Data items:
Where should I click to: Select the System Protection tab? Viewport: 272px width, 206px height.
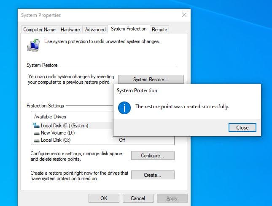(129, 29)
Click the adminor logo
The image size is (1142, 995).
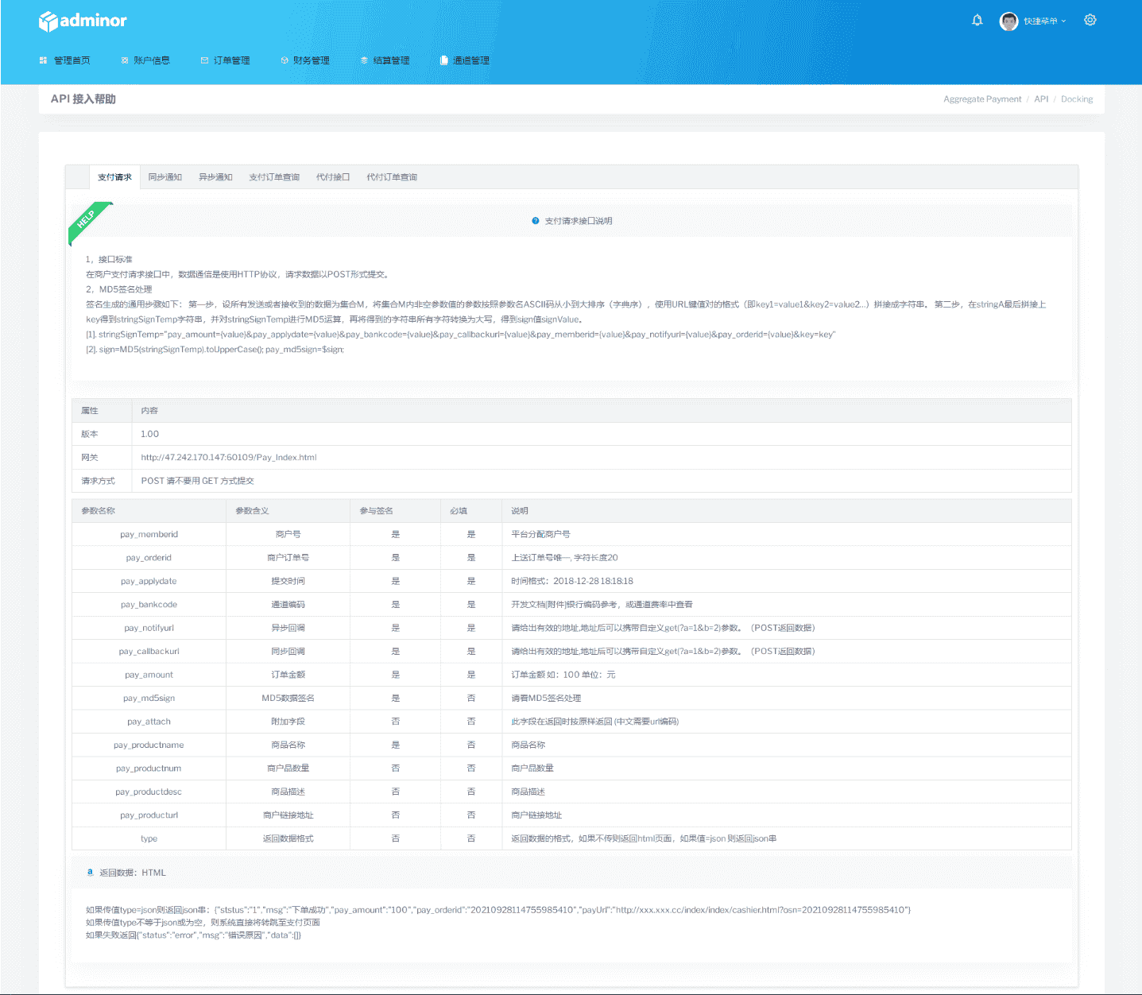(83, 21)
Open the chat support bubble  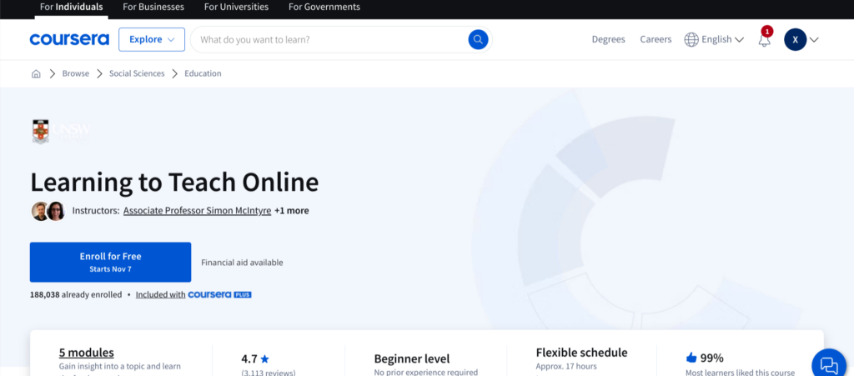828,363
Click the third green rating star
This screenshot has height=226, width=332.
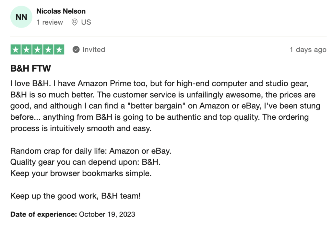[37, 50]
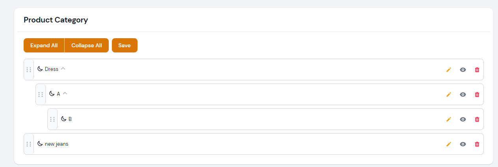The width and height of the screenshot is (498, 167).
Task: Collapse All categories
Action: click(x=87, y=45)
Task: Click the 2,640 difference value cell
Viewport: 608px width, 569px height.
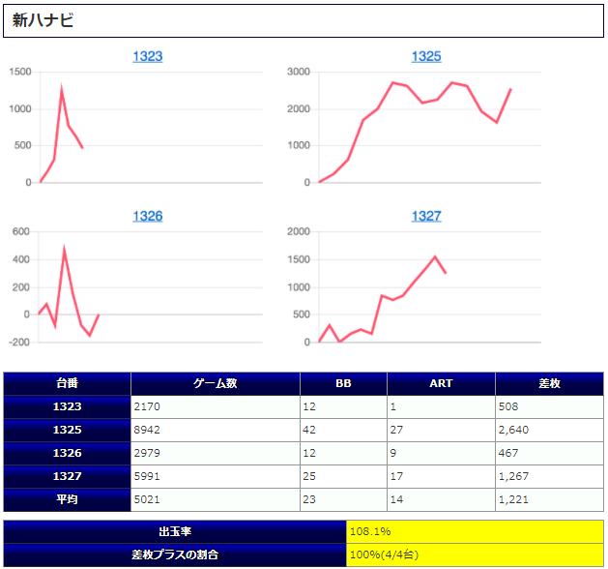Action: coord(549,431)
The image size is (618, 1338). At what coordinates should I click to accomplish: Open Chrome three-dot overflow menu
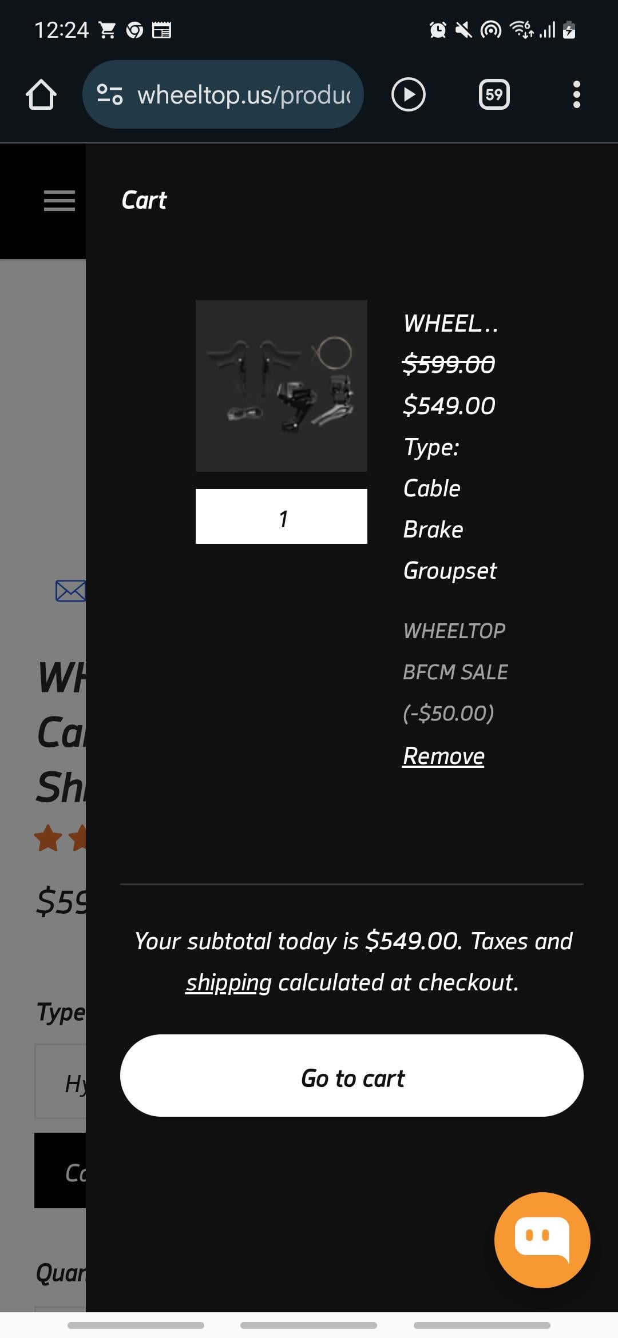click(576, 94)
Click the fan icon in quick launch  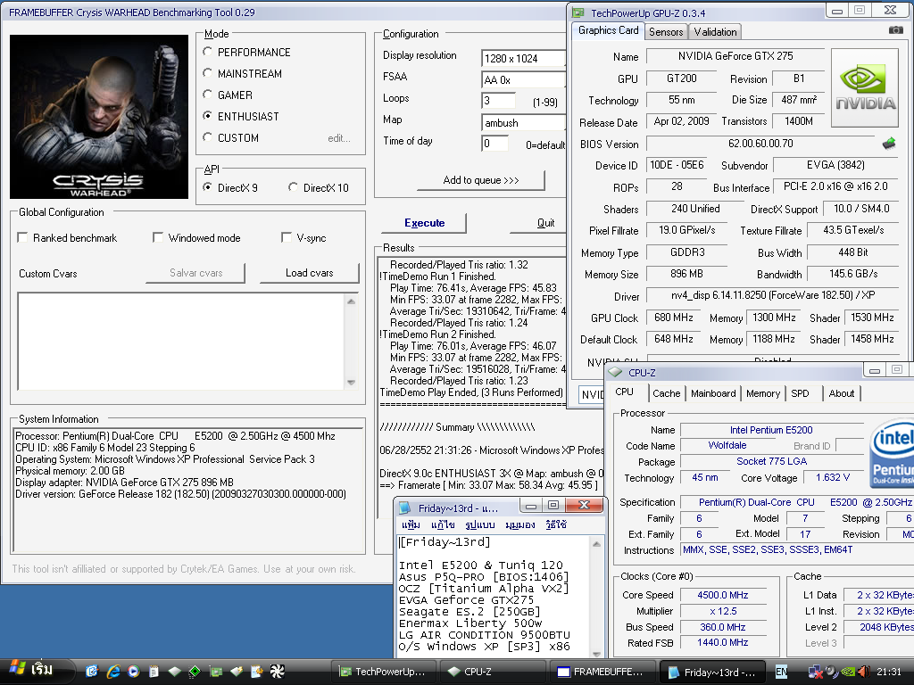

**Required action:**
Using the records above, reproduce exactly the lines from the line containing "The image size is (618, 1338)." through the last line, with both ends kept and no pictures.

**Task result:**
The image size is (618, 1338). At what coordinates should I click to accomplish: Open Chrome three-dot overflow menu
click(576, 94)
Click the fan icon in quick launch  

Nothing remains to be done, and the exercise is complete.